We can also analyze improvements for method 2. We used this method and generated it from data we had form method 1. However, the titration sketch clearly was much more accurate than method 1, as it yields 0.84% error of which 0.2% was caused by uncertainties. Thus as we got the results for the titration curve from method 1, the error that caused the systematic errors were the same. However the main cause of error is the random error. At calculating the equivalence point, we had to estimate the point with the maximum gradient. As this is subjective, there is human error. Hence, when we then halved that volume, we could overestimate or underestimate the error since we estimated the point with maximum gradient.
To reduce the random error firstly we must do more trials. Just by doing this, we will reduce the random error. Finally as the problem with the color change was that it was a qualitative observation. To improve this we can get a quantitative measurement. To do this we use a colorimeter. This is a device we will put behind the solution. This measures the exact absorbance or transmission of light. Thus as the light absorbance changes when there is a color change, when the colorimeter states such we know that the color change has occurred. Hence we know exactly the equivalence points. The significance of this improvement is that it would enable us to get qualitative results. Thus if the colorimeter very accurate we can decrease random error, as there is no human error. Also, as the colorimeter is accurate, systematic error will also be limited.
Another way we can improve is in the systematic errors. The first problem was measuring accurately volumes. As the pipettes had big uncertainties, the volume recorded had high %uncertainties. If we however use micropipettes, which have ±0.01 cm3 uncertainties, our volumes will be extremely accurate. Hence %uncertainties will be minimal. Also micropipettes allow much easier for drops of base to be dropped. Thus the significance of this improvement is that when we measure volumes, the equivalence point will occur, more exactly as we will be less likely to overshoot the solution.

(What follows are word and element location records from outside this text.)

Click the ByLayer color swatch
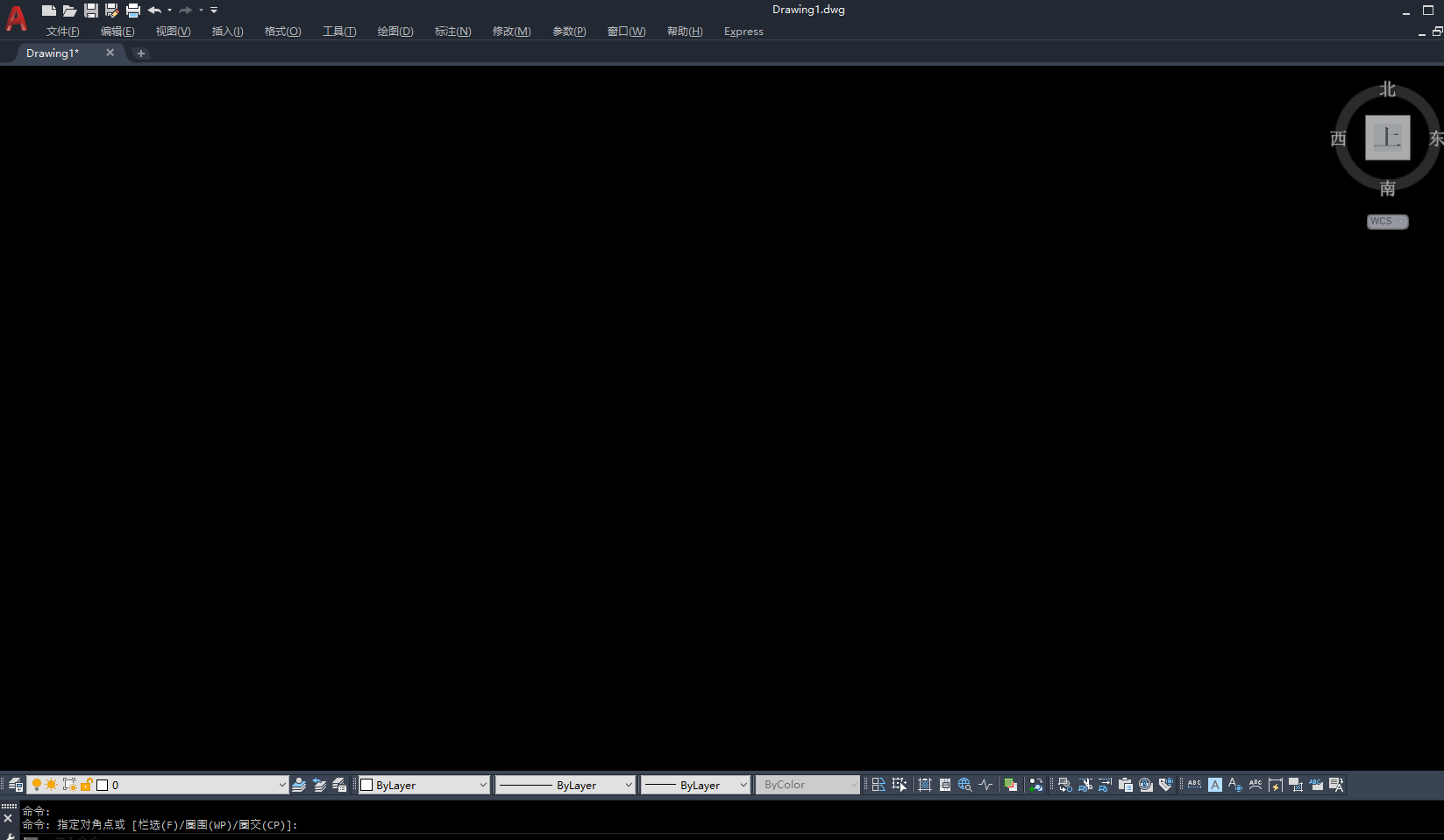 pyautogui.click(x=366, y=784)
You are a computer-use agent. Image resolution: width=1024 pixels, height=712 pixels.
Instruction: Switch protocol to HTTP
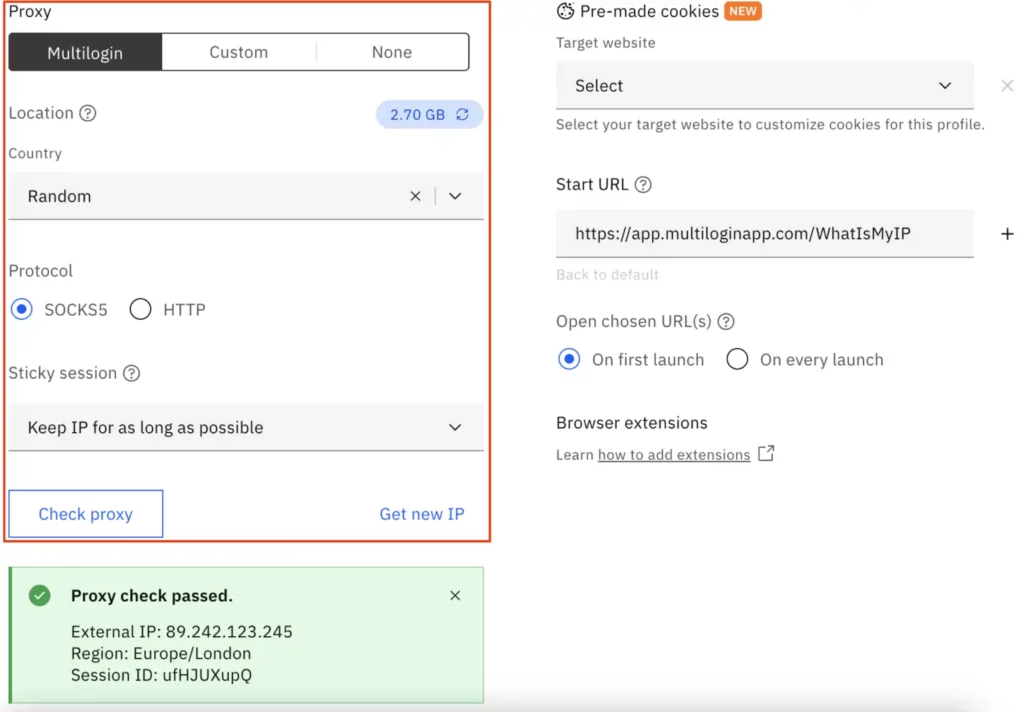point(140,309)
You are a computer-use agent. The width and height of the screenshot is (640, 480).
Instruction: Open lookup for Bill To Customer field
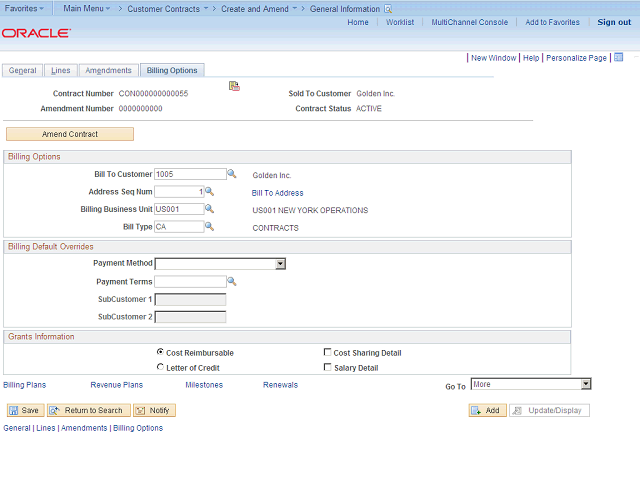click(232, 174)
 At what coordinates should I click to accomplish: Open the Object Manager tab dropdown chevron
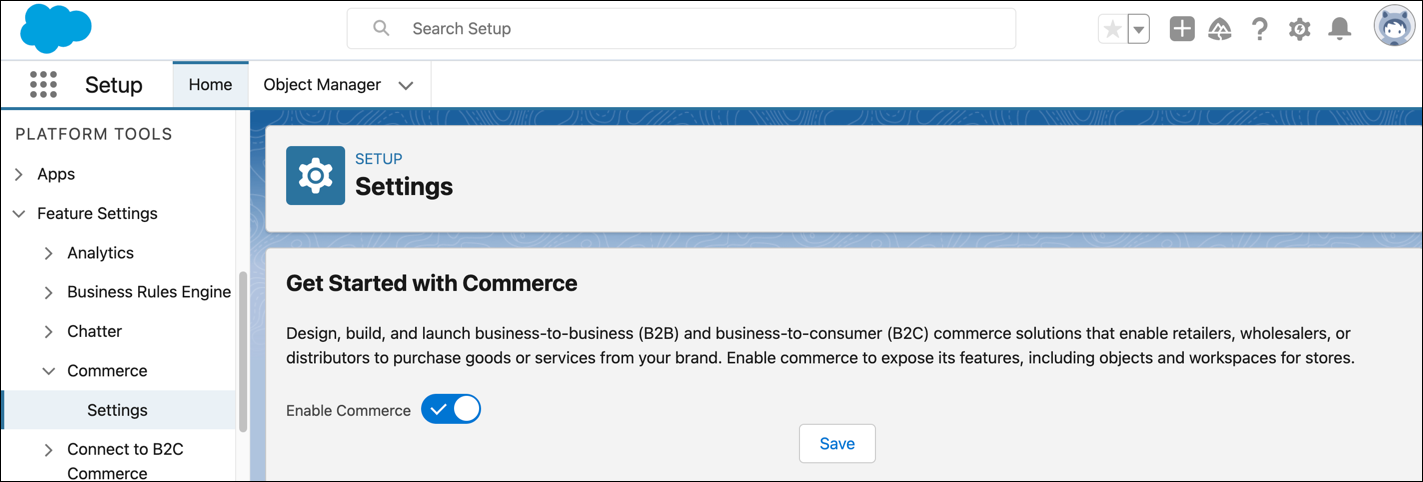click(x=406, y=86)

Finally to solve the inaccurate measurements of PH we can get a PH sensor and data logger. These do real-time measurements and will state the PH with less uncertainty. It will also provide an alternative method for calculating the half-point. As the data logger draws the graph of the titration done, it can calculate the point with the highest gradient. Thus this will be the equivalence point. Hence we can calculate the PH at half the equivalence point of the graph as this is half the volume of base at equivalence. Thus clearly calculating a very accurate PH from the curve. The significance of this will be that it is a major improvement on method 2 and 1 as it is not qualitative. Thus it does not allow for human error. Hence as the sensor is also very accurate systematic error will also be limited as well as random error. Thus this method will get a very accurate PKa with low systematic and random errors.